• Records for the exercise:
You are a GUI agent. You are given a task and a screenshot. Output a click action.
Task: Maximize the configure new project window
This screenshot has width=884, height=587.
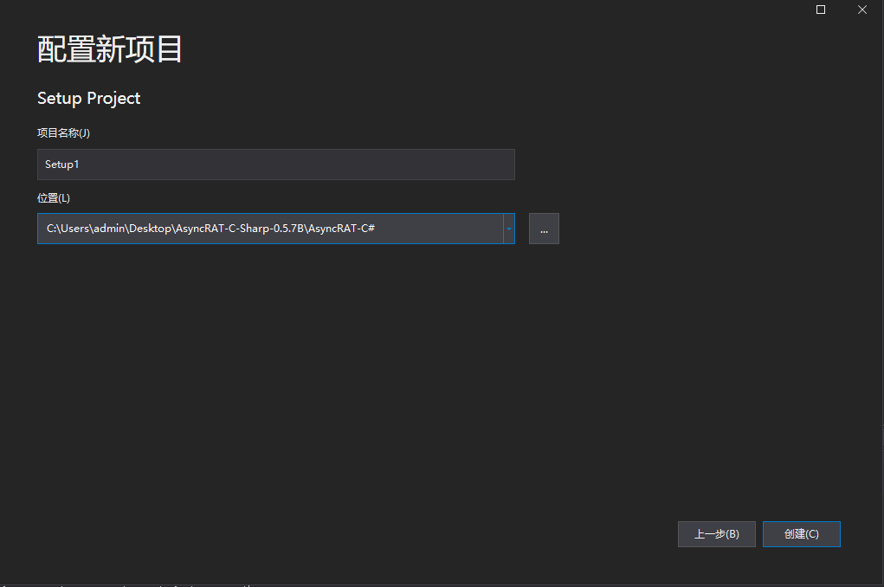point(821,10)
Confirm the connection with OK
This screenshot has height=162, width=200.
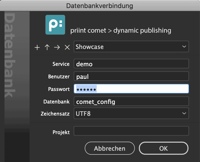click(x=163, y=148)
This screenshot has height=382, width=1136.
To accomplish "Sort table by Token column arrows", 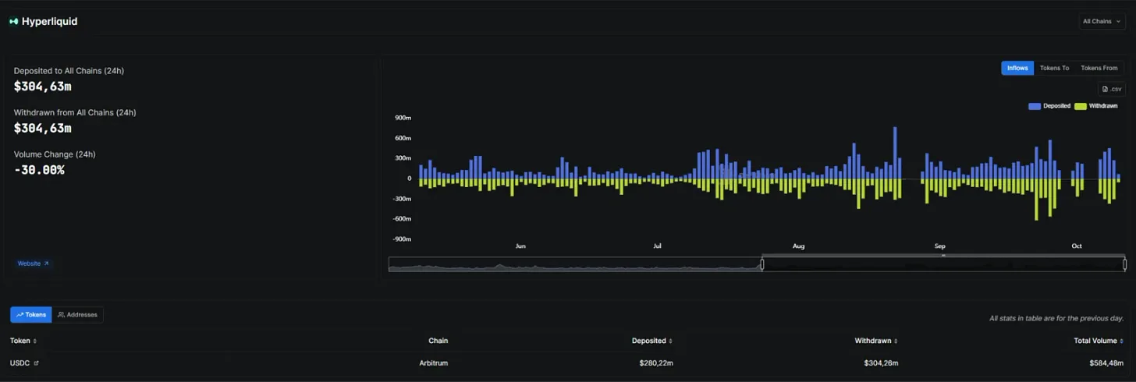I will 34,341.
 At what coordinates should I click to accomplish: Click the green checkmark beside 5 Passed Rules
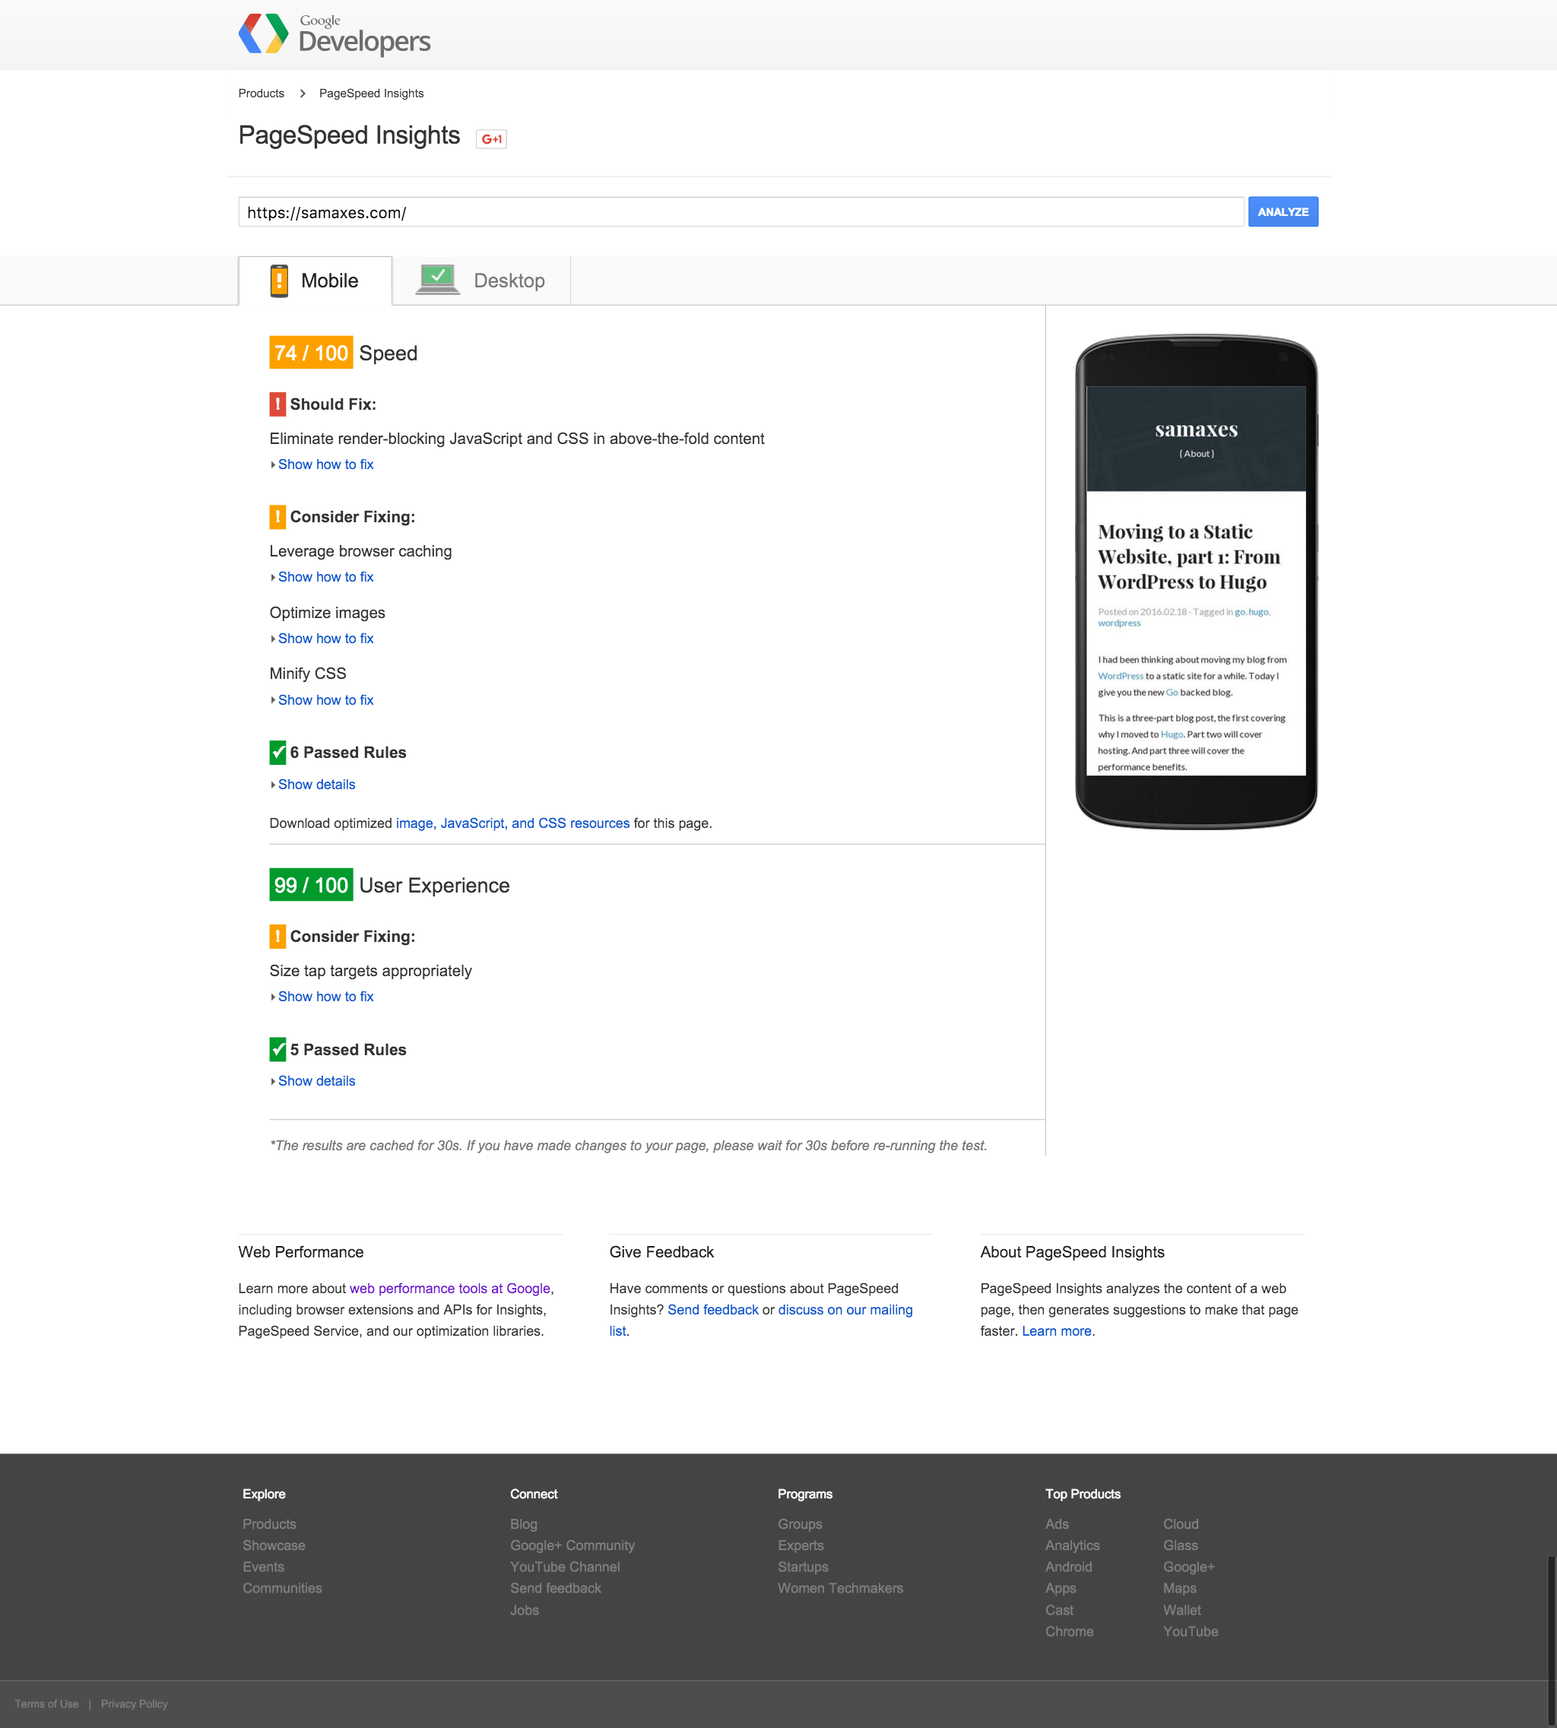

• Exercise:
From the records above, write out exactly the lines that begin at the line with "Task: Maximize the" and end at the line with "This screenshot has height=382, width=1136.". Pictures must not appear in the output.

• Output below:
Task: Maximize the configure new project window
This screenshot has width=884, height=587.
point(821,10)
Confirm the connection with OK
This screenshot has height=162, width=200.
click(x=163, y=148)
This screenshot has height=382, width=1136.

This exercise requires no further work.